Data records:
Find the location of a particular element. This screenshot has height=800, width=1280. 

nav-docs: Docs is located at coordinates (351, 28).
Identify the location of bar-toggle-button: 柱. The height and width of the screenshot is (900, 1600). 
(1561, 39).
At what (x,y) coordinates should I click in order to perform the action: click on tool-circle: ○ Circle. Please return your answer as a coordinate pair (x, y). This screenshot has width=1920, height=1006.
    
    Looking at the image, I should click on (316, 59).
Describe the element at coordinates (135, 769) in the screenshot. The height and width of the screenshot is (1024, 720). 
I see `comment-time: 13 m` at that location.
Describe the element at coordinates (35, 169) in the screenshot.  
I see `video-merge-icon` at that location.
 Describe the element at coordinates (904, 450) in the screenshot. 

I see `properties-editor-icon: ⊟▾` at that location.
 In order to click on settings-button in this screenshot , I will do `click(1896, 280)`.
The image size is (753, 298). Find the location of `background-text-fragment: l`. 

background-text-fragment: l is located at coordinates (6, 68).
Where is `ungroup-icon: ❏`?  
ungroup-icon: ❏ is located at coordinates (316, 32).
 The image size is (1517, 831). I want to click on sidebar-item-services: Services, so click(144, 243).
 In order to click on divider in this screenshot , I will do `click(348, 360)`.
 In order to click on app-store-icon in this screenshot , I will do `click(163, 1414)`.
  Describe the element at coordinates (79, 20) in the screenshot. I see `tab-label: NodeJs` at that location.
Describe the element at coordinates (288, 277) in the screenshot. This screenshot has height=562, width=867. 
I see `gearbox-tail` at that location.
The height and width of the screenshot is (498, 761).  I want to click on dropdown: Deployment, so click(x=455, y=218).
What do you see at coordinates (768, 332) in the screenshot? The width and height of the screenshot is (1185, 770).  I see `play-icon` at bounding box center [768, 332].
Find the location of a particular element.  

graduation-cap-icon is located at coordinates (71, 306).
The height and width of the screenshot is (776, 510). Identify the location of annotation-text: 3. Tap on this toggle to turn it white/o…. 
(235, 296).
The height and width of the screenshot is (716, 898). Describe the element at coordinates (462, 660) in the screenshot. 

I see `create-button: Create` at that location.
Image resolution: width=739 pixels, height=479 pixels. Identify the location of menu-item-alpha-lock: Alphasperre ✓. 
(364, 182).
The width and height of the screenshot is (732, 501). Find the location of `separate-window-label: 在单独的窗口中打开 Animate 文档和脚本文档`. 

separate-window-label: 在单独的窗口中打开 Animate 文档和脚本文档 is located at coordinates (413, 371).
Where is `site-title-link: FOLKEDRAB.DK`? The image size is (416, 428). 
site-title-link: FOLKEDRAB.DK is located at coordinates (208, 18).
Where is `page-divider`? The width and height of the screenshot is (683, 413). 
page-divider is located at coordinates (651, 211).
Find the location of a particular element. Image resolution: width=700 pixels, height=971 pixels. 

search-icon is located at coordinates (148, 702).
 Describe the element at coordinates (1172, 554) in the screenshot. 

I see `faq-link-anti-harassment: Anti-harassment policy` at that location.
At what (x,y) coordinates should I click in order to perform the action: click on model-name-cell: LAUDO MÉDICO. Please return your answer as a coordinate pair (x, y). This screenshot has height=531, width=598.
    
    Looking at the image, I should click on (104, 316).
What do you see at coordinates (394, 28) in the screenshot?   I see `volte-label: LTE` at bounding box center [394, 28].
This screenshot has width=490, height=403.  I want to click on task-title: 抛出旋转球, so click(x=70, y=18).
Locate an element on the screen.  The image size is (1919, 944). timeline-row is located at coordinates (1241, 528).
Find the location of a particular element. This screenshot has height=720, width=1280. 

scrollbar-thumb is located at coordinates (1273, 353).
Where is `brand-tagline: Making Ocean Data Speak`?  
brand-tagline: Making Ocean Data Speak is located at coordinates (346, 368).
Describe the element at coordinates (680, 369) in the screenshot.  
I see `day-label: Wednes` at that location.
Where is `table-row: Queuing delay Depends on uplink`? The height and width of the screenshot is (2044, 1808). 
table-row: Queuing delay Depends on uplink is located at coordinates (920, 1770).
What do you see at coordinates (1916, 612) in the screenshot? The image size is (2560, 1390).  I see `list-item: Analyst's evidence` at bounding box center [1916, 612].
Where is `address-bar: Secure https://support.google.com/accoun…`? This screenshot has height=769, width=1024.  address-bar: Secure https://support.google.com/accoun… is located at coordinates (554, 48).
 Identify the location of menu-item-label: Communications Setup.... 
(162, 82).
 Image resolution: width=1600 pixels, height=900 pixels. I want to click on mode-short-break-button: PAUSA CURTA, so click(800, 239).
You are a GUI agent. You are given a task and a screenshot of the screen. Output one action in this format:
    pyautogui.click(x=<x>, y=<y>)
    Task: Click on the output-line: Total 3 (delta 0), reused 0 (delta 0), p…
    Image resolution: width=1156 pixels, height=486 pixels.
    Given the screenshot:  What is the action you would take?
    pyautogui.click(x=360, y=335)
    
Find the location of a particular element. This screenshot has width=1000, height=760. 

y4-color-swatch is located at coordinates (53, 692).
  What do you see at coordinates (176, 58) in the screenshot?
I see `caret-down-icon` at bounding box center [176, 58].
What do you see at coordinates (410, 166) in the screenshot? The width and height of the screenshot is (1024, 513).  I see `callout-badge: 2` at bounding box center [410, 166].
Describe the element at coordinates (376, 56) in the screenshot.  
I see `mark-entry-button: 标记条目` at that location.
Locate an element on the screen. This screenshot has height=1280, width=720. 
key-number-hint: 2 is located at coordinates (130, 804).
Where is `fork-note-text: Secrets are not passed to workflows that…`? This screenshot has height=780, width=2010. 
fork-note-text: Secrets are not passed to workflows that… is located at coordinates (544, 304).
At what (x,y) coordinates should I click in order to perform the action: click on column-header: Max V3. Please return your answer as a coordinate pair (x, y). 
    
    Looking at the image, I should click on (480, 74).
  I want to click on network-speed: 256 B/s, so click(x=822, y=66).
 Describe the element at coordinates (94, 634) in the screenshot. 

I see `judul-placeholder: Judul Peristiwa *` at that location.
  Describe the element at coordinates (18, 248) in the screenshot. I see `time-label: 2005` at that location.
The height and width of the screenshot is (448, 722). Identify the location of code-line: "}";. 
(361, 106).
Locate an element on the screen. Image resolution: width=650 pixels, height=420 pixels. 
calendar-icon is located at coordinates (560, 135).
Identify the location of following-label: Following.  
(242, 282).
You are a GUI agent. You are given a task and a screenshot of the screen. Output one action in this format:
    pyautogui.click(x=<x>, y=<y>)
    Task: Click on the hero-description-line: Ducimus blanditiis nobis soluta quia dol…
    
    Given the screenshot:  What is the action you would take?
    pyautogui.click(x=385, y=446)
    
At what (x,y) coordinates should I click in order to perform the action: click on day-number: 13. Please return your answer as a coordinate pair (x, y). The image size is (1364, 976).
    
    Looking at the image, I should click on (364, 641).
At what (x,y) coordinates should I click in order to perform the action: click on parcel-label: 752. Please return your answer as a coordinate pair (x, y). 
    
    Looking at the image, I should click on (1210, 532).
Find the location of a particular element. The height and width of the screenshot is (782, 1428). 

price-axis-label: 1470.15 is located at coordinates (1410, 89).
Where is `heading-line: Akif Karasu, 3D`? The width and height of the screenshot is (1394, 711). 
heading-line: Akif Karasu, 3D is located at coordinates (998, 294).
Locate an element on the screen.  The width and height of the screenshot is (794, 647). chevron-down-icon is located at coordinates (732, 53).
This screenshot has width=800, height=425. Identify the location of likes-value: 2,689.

[EXERCISE REQUIREMENTS]
Rewrite all of the rows above, changing every "coordinate pair" to "pair of numbers" and keeping everything else the same.

[PROBLEM SOLUTION]
Find the location of a particular element. This screenshot has height=800, width=1280. 

nav-docs: Docs is located at coordinates (351, 28).
Identify the location of bar-toggle-button: 柱. The height and width of the screenshot is (900, 1600). 
(1561, 39).
At what (x,y) coordinates should I click in order to perform the action: click on tool-circle: ○ Circle. Please return your answer as a pair of numbers (x, y). This screenshot has width=1920, height=1006.
    
    Looking at the image, I should click on (316, 59).
Describe the element at coordinates (135, 769) in the screenshot. The height and width of the screenshot is (1024, 720). 
I see `comment-time: 13 m` at that location.
Describe the element at coordinates (35, 169) in the screenshot.  
I see `video-merge-icon` at that location.
 Describe the element at coordinates (904, 450) in the screenshot. 

I see `properties-editor-icon: ⊟▾` at that location.
 In order to click on settings-button in this screenshot , I will do `click(1896, 280)`.
The image size is (753, 298). Find the location of `background-text-fragment: l`. 

background-text-fragment: l is located at coordinates (6, 68).
Where is `ungroup-icon: ❏`?  
ungroup-icon: ❏ is located at coordinates (316, 32).
 The image size is (1517, 831). I want to click on sidebar-item-services: Services, so click(144, 243).
 In order to click on divider in this screenshot , I will do `click(348, 360)`.
 In order to click on app-store-icon in this screenshot , I will do `click(163, 1414)`.
  Describe the element at coordinates (79, 20) in the screenshot. I see `tab-label: NodeJs` at that location.
Describe the element at coordinates (288, 277) in the screenshot. This screenshot has height=562, width=867. 
I see `gearbox-tail` at that location.
The height and width of the screenshot is (498, 761).  I want to click on dropdown: Deployment, so click(x=455, y=218).
What do you see at coordinates (768, 332) in the screenshot? The width and height of the screenshot is (1185, 770).  I see `play-icon` at bounding box center [768, 332].
Find the location of a particular element.  

graduation-cap-icon is located at coordinates (71, 306).
The height and width of the screenshot is (776, 510). Identify the location of annotation-text: 3. Tap on this toggle to turn it white/o…. 
(235, 296).
The height and width of the screenshot is (716, 898). Describe the element at coordinates (462, 660) in the screenshot. 

I see `create-button: Create` at that location.
Image resolution: width=739 pixels, height=479 pixels. Identify the location of menu-item-alpha-lock: Alphasperre ✓. 
(364, 182).
The width and height of the screenshot is (732, 501). Find the location of `separate-window-label: 在单独的窗口中打开 Animate 文档和脚本文档`. 

separate-window-label: 在单独的窗口中打开 Animate 文档和脚本文档 is located at coordinates (413, 371).
Where is `site-title-link: FOLKEDRAB.DK`? The image size is (416, 428). 
site-title-link: FOLKEDRAB.DK is located at coordinates (208, 18).
Where is `page-divider`? The width and height of the screenshot is (683, 413). 
page-divider is located at coordinates (651, 211).
Find the location of a particular element. Image resolution: width=700 pixels, height=971 pixels. 

search-icon is located at coordinates (148, 702).
 Describe the element at coordinates (1172, 554) in the screenshot. 

I see `faq-link-anti-harassment: Anti-harassment policy` at that location.
At what (x,y) coordinates should I click in order to perform the action: click on model-name-cell: LAUDO MÉDICO. Please return your answer as a pair of numbers (x, y). This screenshot has height=531, width=598.
    
    Looking at the image, I should click on (104, 316).
What do you see at coordinates (394, 28) in the screenshot?   I see `volte-label: LTE` at bounding box center [394, 28].
This screenshot has width=490, height=403.  I want to click on task-title: 抛出旋转球, so click(x=70, y=18).
Locate an element on the screen.  The image size is (1919, 944). timeline-row is located at coordinates (1241, 528).
Find the location of a particular element. This screenshot has height=720, width=1280. 

scrollbar-thumb is located at coordinates (1273, 353).
Where is `brand-tagline: Making Ocean Data Speak`?  
brand-tagline: Making Ocean Data Speak is located at coordinates (346, 368).
Describe the element at coordinates (680, 369) in the screenshot.  
I see `day-label: Wednes` at that location.
Where is `table-row: Queuing delay Depends on uplink`? The height and width of the screenshot is (2044, 1808). 
table-row: Queuing delay Depends on uplink is located at coordinates (920, 1770).
What do you see at coordinates (1916, 612) in the screenshot? The image size is (2560, 1390).  I see `list-item: Analyst's evidence` at bounding box center [1916, 612].
Where is `address-bar: Secure https://support.google.com/accoun…`? This screenshot has height=769, width=1024.  address-bar: Secure https://support.google.com/accoun… is located at coordinates (554, 48).
 Identify the location of menu-item-label: Communications Setup.... 
(162, 82).
 Image resolution: width=1600 pixels, height=900 pixels. I want to click on mode-short-break-button: PAUSA CURTA, so click(800, 239).
You are a GUI agent. You are given a task and a screenshot of the screen. Output one action in this format:
    pyautogui.click(x=<x>, y=<y>)
    Task: Click on the output-line: Total 3 (delta 0), reused 0 (delta 0), p…
    Image resolution: width=1156 pixels, height=486 pixels.
    Given the screenshot:  What is the action you would take?
    pyautogui.click(x=360, y=335)
    
Find the location of a particular element. This screenshot has width=1000, height=760. 

y4-color-swatch is located at coordinates (53, 692).
  What do you see at coordinates (176, 58) in the screenshot?
I see `caret-down-icon` at bounding box center [176, 58].
What do you see at coordinates (410, 166) in the screenshot? The width and height of the screenshot is (1024, 513).  I see `callout-badge: 2` at bounding box center [410, 166].
Describe the element at coordinates (376, 56) in the screenshot.  
I see `mark-entry-button: 标记条目` at that location.
Locate an element on the screen. This screenshot has height=1280, width=720. 
key-number-hint: 2 is located at coordinates (130, 804).
Where is `fork-note-text: Secrets are not passed to workflows that…`? This screenshot has height=780, width=2010. 
fork-note-text: Secrets are not passed to workflows that… is located at coordinates (544, 304).
At what (x,y) coordinates should I click in order to perform the action: click on column-header: Max V3. Please return your answer as a pair of numbers (x, y). 
    
    Looking at the image, I should click on (480, 74).
  I want to click on network-speed: 256 B/s, so click(x=822, y=66).
 Describe the element at coordinates (94, 634) in the screenshot. 

I see `judul-placeholder: Judul Peristiwa *` at that location.
  Describe the element at coordinates (18, 248) in the screenshot. I see `time-label: 2005` at that location.
The height and width of the screenshot is (448, 722). Identify the location of code-line: "}";. 
(361, 106).
Locate an element on the screen. Image resolution: width=650 pixels, height=420 pixels. 
calendar-icon is located at coordinates (560, 135).
Identify the location of following-label: Following.  
(242, 282).
You are a GUI agent. You are given a task and a screenshot of the screen. Output one action in this format:
    pyautogui.click(x=<x>, y=<y>)
    Task: Click on the hero-description-line: Ducimus blanditiis nobis soluta quia dol…
    
    Given the screenshot:  What is the action you would take?
    pyautogui.click(x=385, y=446)
    
At what (x,y) coordinates should I click in order to perform the action: click on day-number: 13. Please return your answer as a pair of numbers (x, y). The image size is (1364, 976).
    
    Looking at the image, I should click on (364, 641).
At what (x,y) coordinates should I click in order to perform the action: click on parcel-label: 752. Please return your answer as a pair of numbers (x, y). 
    
    Looking at the image, I should click on (1210, 532).
Find the location of a particular element. The height and width of the screenshot is (782, 1428). 

price-axis-label: 1470.15 is located at coordinates (1410, 89).
Where is `heading-line: Akif Karasu, 3D`? The width and height of the screenshot is (1394, 711). 
heading-line: Akif Karasu, 3D is located at coordinates (998, 294).
Locate an element on the screen.  The width and height of the screenshot is (794, 647). chevron-down-icon is located at coordinates (732, 53).
This screenshot has width=800, height=425. Identify the location of likes-value: 2,689.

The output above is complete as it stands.